DATA TO PROCESS:
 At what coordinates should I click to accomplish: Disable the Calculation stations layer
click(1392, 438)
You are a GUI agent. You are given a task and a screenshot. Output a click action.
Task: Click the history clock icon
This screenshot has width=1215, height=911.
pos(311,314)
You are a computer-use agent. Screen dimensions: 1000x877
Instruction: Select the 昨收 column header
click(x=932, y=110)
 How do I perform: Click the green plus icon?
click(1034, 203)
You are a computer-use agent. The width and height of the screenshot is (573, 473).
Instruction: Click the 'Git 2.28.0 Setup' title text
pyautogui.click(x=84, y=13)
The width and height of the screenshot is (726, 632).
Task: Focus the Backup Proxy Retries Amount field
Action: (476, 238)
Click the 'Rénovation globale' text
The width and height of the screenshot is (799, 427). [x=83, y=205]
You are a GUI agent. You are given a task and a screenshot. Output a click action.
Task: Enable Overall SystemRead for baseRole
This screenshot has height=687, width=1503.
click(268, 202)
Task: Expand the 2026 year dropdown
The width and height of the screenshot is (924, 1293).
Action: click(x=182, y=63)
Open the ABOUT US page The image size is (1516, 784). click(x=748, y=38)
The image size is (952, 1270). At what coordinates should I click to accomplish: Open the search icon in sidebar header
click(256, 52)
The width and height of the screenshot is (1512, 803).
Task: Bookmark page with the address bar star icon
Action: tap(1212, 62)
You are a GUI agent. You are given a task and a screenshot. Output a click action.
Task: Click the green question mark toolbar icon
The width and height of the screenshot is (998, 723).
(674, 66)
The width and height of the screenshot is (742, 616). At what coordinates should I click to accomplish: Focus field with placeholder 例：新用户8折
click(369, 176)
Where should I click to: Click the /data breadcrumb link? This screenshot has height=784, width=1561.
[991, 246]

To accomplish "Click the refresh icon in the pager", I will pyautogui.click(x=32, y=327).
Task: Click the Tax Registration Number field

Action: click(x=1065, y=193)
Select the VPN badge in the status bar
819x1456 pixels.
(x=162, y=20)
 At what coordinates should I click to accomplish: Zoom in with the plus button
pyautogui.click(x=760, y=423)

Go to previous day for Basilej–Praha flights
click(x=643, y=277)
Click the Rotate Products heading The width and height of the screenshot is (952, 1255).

WRITTEN REQUEST: Which lines of the listing run from the line containing "Click the 'Rénovation globale' text" through the line containing "Action: click(x=182, y=63)"? Return them unchanged, both end lines included.

SOLUTION TO THIS TASK:
Click the 'Rénovation globale' text
The width and height of the screenshot is (799, 427). [x=83, y=205]
You are a GUI agent. You are given a task and a screenshot. Output a click action.
Task: Enable Overall SystemRead for baseRole
This screenshot has height=687, width=1503.
click(268, 202)
Task: Expand the 2026 year dropdown
The width and height of the screenshot is (924, 1293).
Action: click(x=182, y=63)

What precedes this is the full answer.